NYPD Didn’t Get The Memo, Shuts Down Open Street in Downtown Brooklyn
You don’t have a permit to make this street safe!
Police on Thursday morning stormed a newly opened up street in Downtown Brooklyn, pushing aside the barricades meant to block cars, and wrongly telling workers who had set up the new public space that they needed a permit to participate in what the cops obviously didn’t know is a key mayoral initiative.
The Downtown Brooklyn Partnership — a business improvement district that oversees the area around the Borough’s civic center — offered staff to participate in the Department of Transportation’s expanding open streets program that allows New Yorkers to enjoy socially distanced recreation during the COVID-19 crisis.
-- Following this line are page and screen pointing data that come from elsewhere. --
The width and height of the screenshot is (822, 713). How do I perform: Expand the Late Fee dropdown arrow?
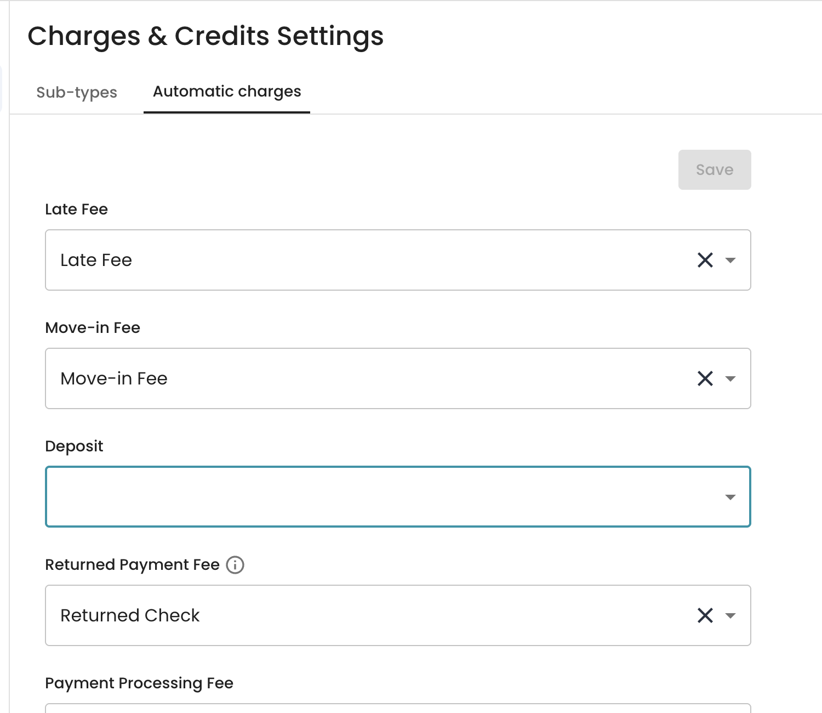pos(730,260)
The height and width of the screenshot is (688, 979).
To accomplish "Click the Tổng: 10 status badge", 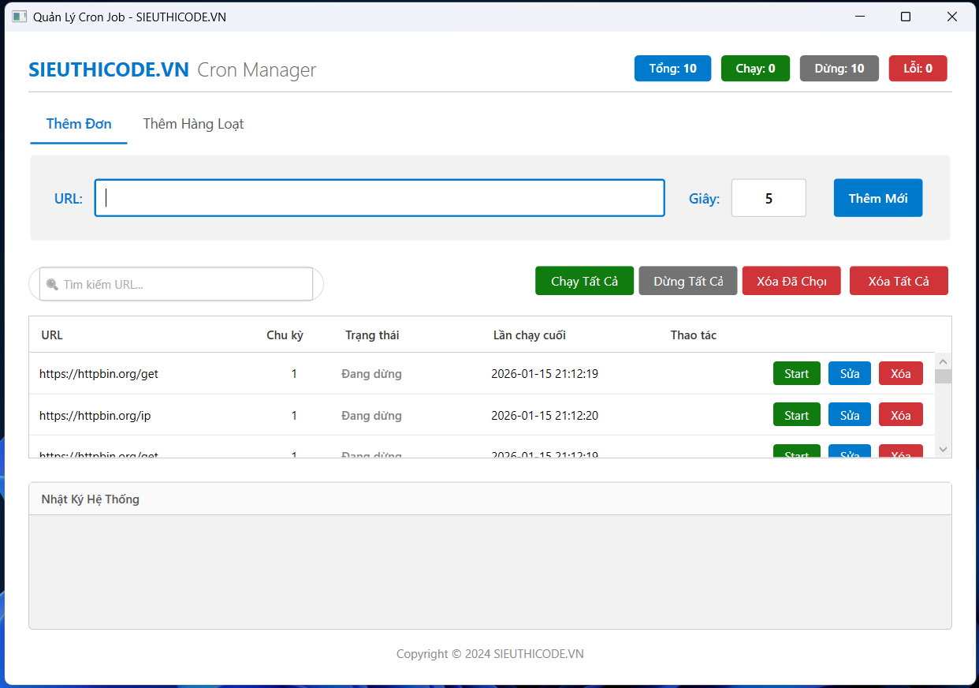I will tap(672, 69).
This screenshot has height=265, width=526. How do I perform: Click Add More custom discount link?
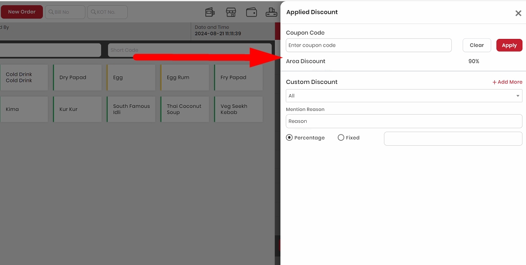pyautogui.click(x=507, y=82)
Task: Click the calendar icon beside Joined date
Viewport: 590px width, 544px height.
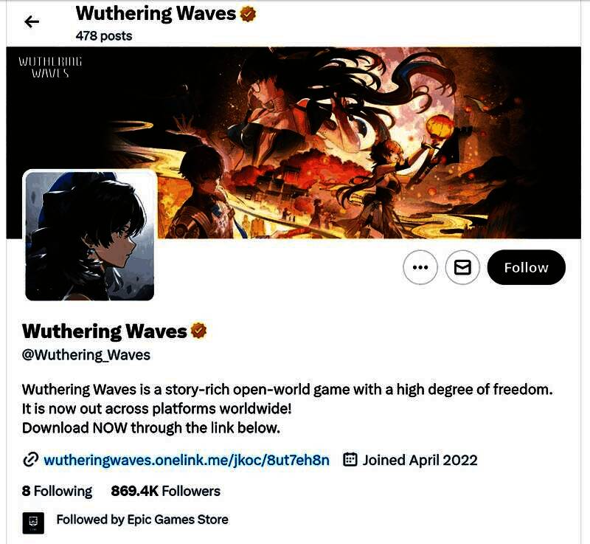Action: (x=350, y=460)
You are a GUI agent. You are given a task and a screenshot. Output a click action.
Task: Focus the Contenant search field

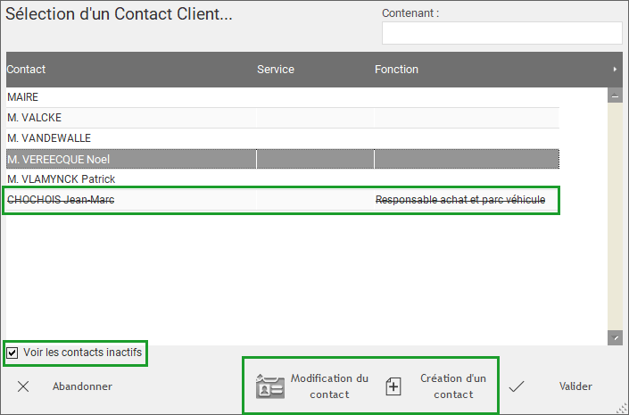501,33
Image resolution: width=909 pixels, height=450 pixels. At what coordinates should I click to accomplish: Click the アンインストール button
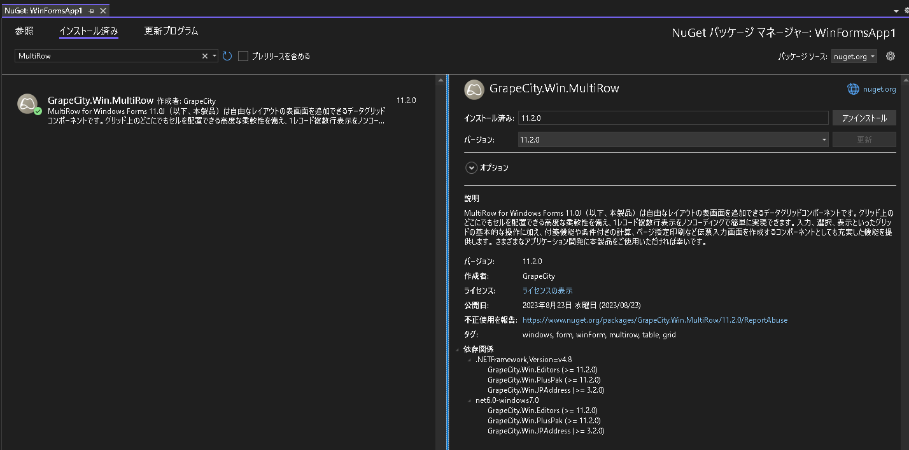click(x=864, y=118)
The partnership set up barricades on Willoughby Street between Pearl and Lawrence streets, and on Lawrence Street between Fulton and Willoughby streets on Thursday, per the mayor’s announcement a day earlier.
But cops from nearby Transit Bureau 30 — whose officers routinely park their private cars in the Schermerhorn Street bike lane, an illegal practice that for years has endangered cyclists — drove up at about 10 a.m. and started tossing the barricades to the side.
“A cop gets out and starts busting down the barricades, didn’t say anything,” according to a witness, who asked to remain anonymous.
The officer, who was not wearing a mask, told the BID staff that they needed a permit — and the presence of cops — if they wanted to close the street to cars to open it to people.
But permits are not needed, according to the Department of Transportation, and police are no longer a necessary source of enforcement despite earlier iterations of the program.
New York’s Finest then drove down Lawrence Street, parked their van on Willoughby Street, and walked into a bagel store. The mask-less cops walked out with bagels in hand, got back in their van, and drove off, according to the witness.
“They went off to the bagel shop, which was obviously the mission,” the witness said.
Cops in the Hoyt Street transit bureau likely just didn’t get the memo, according to the witness, who said staff quickly put the barricades back up.
The Downtown Brooklyn business improvement district — a source of controversy for pols and advocates who worry that the groups will end up controlling and policing the open spaces at the expense of hard-hit, suffering communities — said it is working closely with the local 84th Precinct to make sure the open streets run smoothly.
A spokesman for the DOT said the issue has been “remedied,” and the NYPD did not respond to a request for comment. The open streets initiative, which the mayor hopes to grow to 100 miles, now consists of nine miles of roadways that have been reclaimed from the automobile — though for now, most are in or adjacent to parks.
But this small abuse of power still pales in comparison to the violence the NYPD has inflicted on black and brown New Yorkers for alleged social-distancing violations, including during at least three recent incidents in the East Village, East New York, and Long Island City. (The mayor has insisted that “enforcement” remains his top priority in the open-streets program.)